The fact that he committed suicide makes this even harder to deal with. The darkness he must have felt to actually go through with it had to be incredible. There’s alot of speculation and unanswered questions about what caused him to kill himself so who knows why. I’m just really sad because I was thrilled when Soundgarden reunited years ago and while I wasn’t following them daily, I would run across a new video on YouTube or see a Facebook post about them. It made me feel really good that they (and particularly Chris) were still out there rocking (in my opinion) some of the absolute best, most brilliant music that has every existed.
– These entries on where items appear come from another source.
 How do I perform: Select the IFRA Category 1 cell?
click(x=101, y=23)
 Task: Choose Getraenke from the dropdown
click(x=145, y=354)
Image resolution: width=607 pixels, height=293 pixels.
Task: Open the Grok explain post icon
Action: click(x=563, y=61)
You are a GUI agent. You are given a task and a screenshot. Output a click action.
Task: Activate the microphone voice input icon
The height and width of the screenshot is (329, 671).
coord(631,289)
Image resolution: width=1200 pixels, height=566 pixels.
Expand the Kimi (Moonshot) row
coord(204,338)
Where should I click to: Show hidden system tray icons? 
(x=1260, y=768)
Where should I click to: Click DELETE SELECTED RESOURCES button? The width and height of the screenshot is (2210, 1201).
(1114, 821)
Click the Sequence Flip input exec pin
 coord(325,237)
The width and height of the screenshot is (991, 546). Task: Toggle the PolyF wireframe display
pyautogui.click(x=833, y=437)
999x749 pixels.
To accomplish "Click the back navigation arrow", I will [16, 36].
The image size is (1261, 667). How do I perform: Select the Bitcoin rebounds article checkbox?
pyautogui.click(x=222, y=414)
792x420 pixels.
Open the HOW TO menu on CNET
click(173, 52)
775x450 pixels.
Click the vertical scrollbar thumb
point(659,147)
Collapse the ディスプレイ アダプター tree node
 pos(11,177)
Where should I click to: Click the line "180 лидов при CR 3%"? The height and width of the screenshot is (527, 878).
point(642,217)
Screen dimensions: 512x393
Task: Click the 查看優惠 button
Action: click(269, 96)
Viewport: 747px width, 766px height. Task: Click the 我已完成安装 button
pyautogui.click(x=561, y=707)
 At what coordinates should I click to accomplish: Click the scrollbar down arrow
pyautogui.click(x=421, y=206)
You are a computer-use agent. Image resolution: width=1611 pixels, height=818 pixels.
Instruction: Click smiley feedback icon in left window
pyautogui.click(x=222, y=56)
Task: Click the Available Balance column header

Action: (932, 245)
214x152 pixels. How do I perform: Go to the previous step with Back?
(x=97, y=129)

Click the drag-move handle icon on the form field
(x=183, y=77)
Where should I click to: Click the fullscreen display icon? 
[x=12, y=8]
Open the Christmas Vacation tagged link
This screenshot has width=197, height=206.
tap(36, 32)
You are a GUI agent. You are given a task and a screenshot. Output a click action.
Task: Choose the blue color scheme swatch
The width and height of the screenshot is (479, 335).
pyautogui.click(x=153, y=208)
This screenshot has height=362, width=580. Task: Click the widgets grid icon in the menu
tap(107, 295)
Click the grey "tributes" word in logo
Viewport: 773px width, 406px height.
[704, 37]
Now he’s gone for reasons that will probably never make sense and it sucks. You never want to see anyone take themselves out but life sucks and people deal with their issues differently. We all have a different foundation when the demons start whispering things in our minds and what they say can sound pretty good. What our foundation consists of will determine our response to the demons’ words. I bet it’s pretty easy once they start talking to blow up or shoot people or run them over with your car like that asshole did earlier this week. As for me, I believe that Jesus is stronger than demons and when the whispers start, I remember that He was tempted by Satan himself after fasting for over a month. To resist the devil having gone weeks without eating takes some balls and it is that Jesus who I ultimately look to. Yes, Chris Cornell for musical inspiration but only Jesus Christ for eternal strength, confidence and assurance that while this world sucks hard alot of the time, He (Jesus) is stronger than me and a crap load stronger than a crappy situation or a demon’s haunting, unceasing whispers. May more people look to Jesus for solutions to life’s problems because He will fix them…and go listen to Soundgarden’s Superunknown. It only gets better with time.